▶ _Provided text_
(begin)

Above: "The Anarchy - The East India Company, Corporate violence, and the Pillage of an Empire" William Dalrymple - 397 Pages.

In 1617, the date when Moghul Emperor Jahangir, granted the EIC trading rights, the Moghul Empire accounted for a fifth of the world’s population and a quarter of the globe’s manufactured goods, while England, with a 20th of India’s population, produced three per cent of the world’s manufactured goods.

I completed reading this book today.

The East India Company (EIC) was an English company formed for the exploitation of trade with East and Southeast Asia and India. Incorporated by royal charter on December 31, 1600, it was started as a monopolistic trading body so that England could participate in the East Indian spice trade. It also traded cotton, silk, indigo, saltpeter, and tea and transported slaves. It became involved in politics and acted as an agent of British imperialism in India from the early 18th century to the mid-19th century.

"The Anarchy" summarizes the history of the EIC from the time of its founding in 1600, then called "Governor and Company of Merchants of London Trading into the East-Indies" to its name change to EIC in 1717 and then to1803. It took two hundred years for England's first joint stock company to gain effective political control of India, with its own army that by 1802 had grown to two hundred sixty thousand strong soldiers, Indian Sepoys, British and Scottish troops.

The period of EIC hegemony in India between the beginning of the nineteenth century and 1857, the year of "the Sepoy Mutiny" if you are British, or "The First War of Indian Independence" if you are Indian, is covered only cursorily in the book. The final almost six decades of the EIC's control over India, was a quiet period of EIC administration, and an overall decline in EIC influence. So, don't read this book if you are hoping to find a comprehensive account of the Mutiny/Rebellion.

(end)

▶ _Dataset excerpts_
(begin)

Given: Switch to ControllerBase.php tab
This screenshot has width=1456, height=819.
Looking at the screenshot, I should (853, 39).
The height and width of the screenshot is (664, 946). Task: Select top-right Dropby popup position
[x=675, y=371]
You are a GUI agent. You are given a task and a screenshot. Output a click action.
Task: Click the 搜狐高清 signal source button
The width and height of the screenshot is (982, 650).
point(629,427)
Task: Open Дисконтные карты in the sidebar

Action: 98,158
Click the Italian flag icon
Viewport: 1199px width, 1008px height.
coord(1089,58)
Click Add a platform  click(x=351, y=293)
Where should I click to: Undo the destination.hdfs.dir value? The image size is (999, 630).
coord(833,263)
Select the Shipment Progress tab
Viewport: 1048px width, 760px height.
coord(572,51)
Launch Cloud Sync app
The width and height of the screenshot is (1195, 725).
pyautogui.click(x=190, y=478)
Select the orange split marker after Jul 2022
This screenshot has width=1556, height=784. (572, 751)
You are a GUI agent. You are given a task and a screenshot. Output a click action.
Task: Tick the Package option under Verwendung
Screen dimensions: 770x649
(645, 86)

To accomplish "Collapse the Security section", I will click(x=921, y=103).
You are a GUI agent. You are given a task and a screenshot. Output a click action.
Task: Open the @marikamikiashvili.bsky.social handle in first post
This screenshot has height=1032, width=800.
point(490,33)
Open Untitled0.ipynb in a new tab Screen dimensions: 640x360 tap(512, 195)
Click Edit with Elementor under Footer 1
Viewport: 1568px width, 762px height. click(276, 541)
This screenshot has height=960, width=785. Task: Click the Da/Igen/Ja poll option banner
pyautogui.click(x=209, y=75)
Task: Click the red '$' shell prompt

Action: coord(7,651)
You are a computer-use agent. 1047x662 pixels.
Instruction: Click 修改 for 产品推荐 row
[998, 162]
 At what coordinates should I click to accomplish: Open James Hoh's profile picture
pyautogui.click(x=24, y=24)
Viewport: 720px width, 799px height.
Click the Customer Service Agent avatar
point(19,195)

(end)

▶ _Task to carry out_
Can you copy out, word for word, the part of the East India Company review above that opens with the words containing "In 1617, the" and closes with "this book today."?

▶ _Result of the task_
In 1617, the date when Moghul Emperor Jahangir, granted the EIC trading rights, the Moghul Empire accounted for a fifth of the world’s population and a quarter of the globe’s manufactured goods, while England, with a 20th of India’s population, produced three per cent of the world’s manufactured goods.

I completed reading this book today.